#167 – Are They "Pendant" or "Pendent" Fire Sprinklers?
#167 – Are They "Pendant" or "Pendent" Fire Sprinklers?
The most common fire sprinkler type has an uncommon spelling in American English. The lowdown on pendent vs. pendant sprinklers
Most casual readers of Firehouse's “400 Terms Every Firefighter Candidate Should Know” will find themselves stumped by more than a few terms. From bight (the knot-tier's term for a loop in a line) to pawl (a mechanism that locks retractable sections of ladders in place), the fire protection industry has a lexicon that's rich in history and, at times, a little confusing.

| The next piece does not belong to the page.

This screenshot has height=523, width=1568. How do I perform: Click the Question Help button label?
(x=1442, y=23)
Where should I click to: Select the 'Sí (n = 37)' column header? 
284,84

In this article, we take a look at two terms describing one of the most common fixtures in fire protection: "pendent sprinkler" and "pendant sprinkler." We briefly describe their construction, etymology, and evolution, explaining why many of today's manufacturers favor one of these two terms (even if consumers and spellcheckers don't).

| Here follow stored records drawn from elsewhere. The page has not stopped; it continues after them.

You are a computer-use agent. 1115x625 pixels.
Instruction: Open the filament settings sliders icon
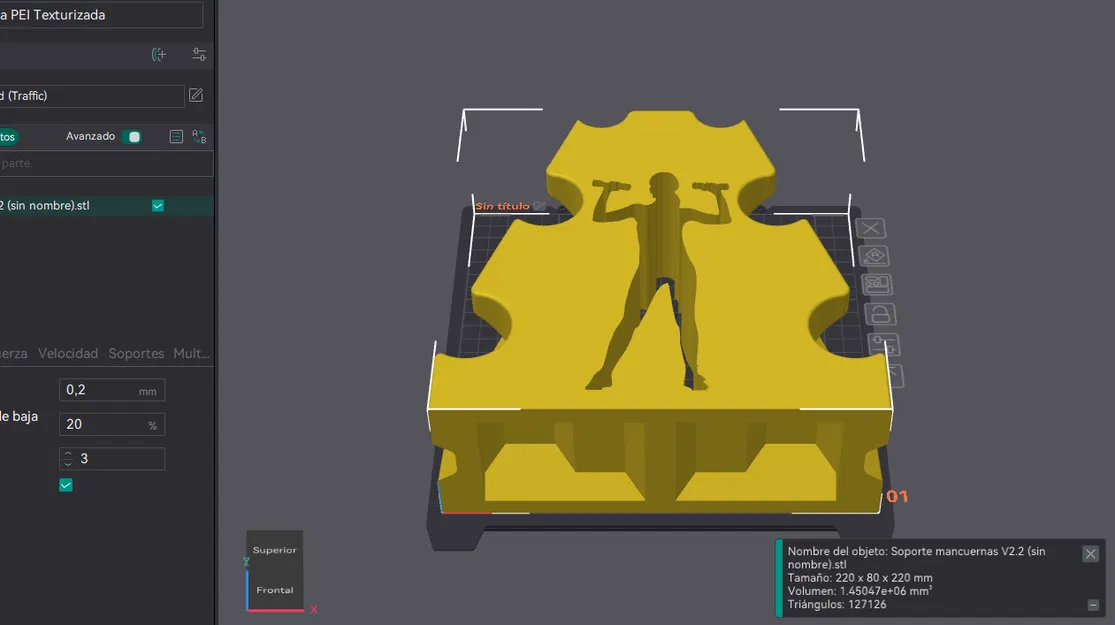point(199,55)
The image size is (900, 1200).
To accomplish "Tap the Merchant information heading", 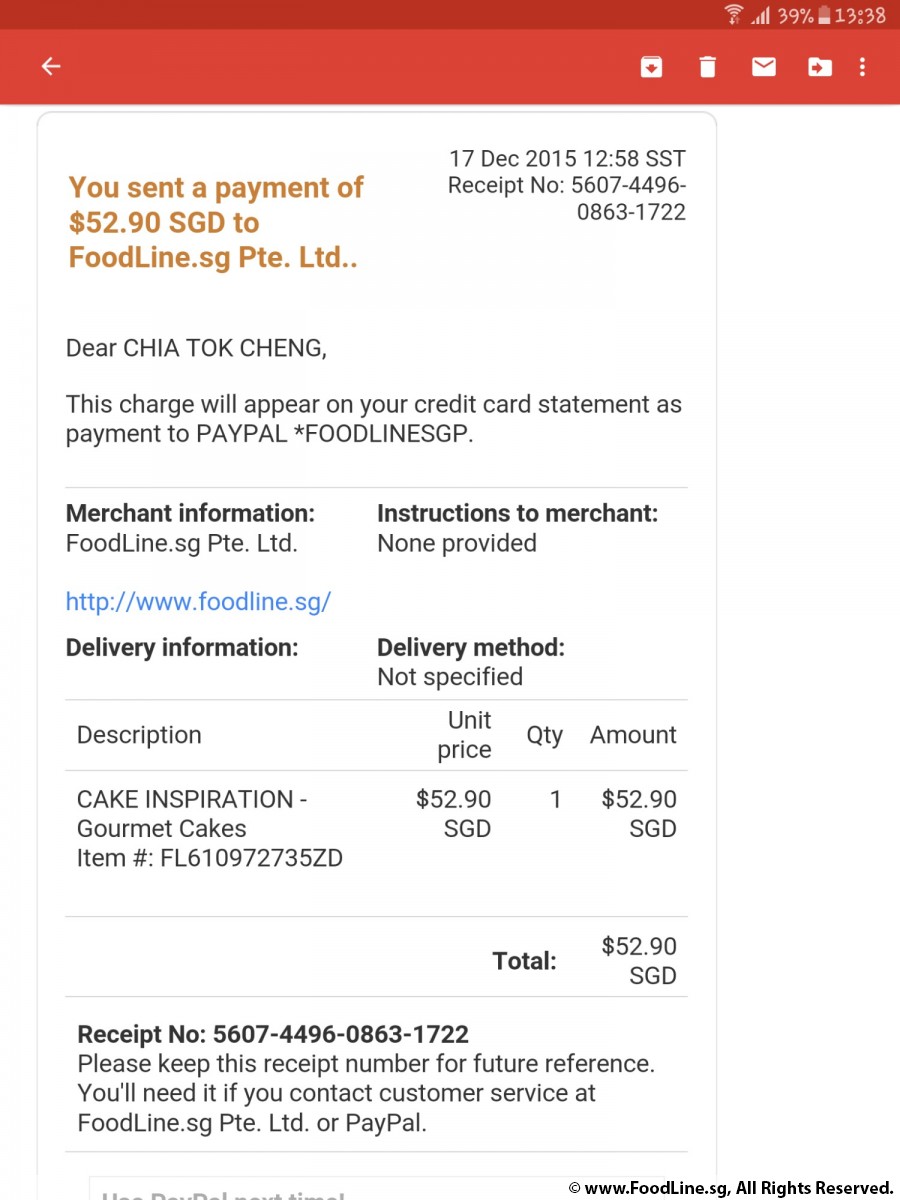I will (190, 514).
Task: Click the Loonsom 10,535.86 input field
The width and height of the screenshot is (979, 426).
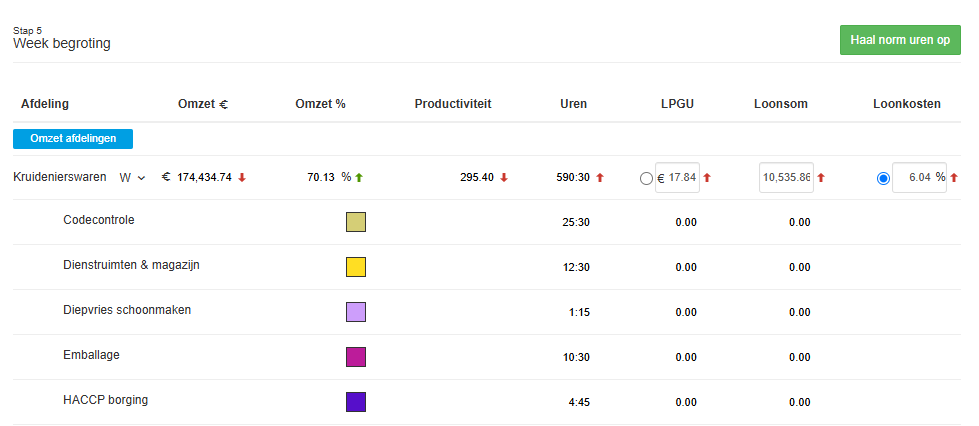Action: [x=785, y=178]
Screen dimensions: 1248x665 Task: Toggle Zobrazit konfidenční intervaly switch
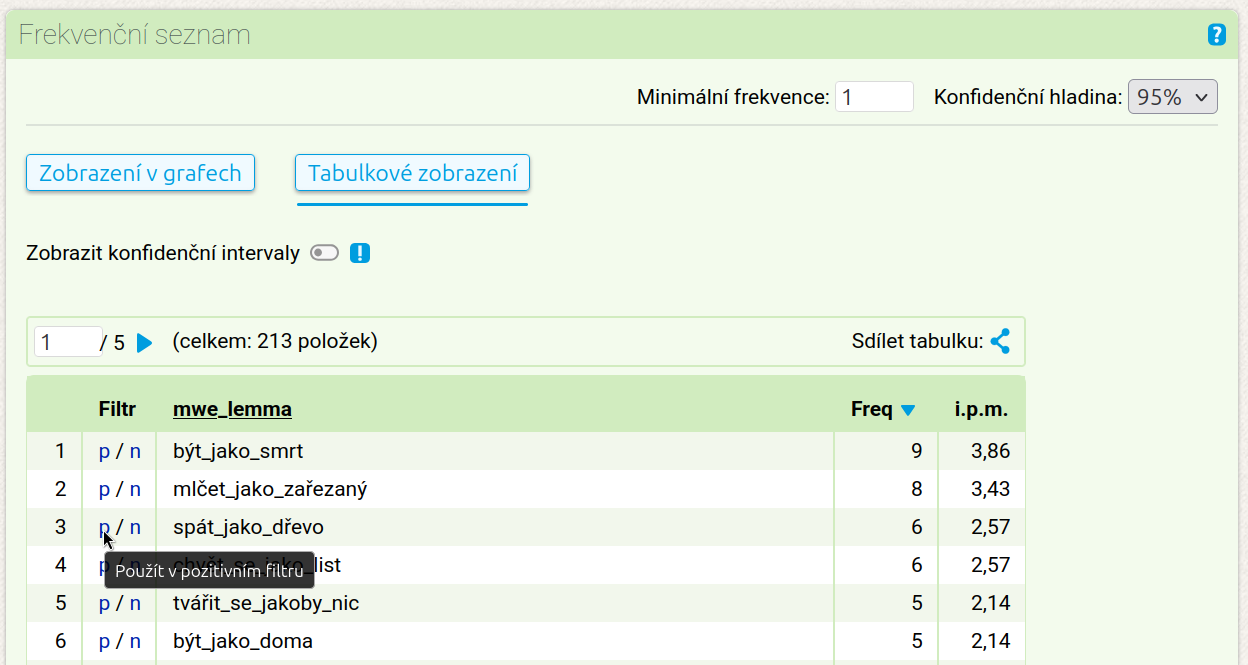(325, 253)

Not interested in the finer points of pendent (or pendant) fire sprinklers? Feel free to view our supply of commercial pendent, residential pendent, concealed residential pendent, and concealed commercial pendent sprinklers.
Orientation and design separate pendent/pendant fire sprinklers from other types
Pendent fire sprinklers hang from pipes. Sometimes, those pipes are exposed, but they're frequently concealed behind ceilings. Most often, these pipes are part of a wet-pipe fire sprinkler system, which contains a supply of pressurized water. Typically, the head of a pendent sprinkler remains visible after installation, although some of these sprinkler heads hide behind a decorative, temperature-sensitive cover plate.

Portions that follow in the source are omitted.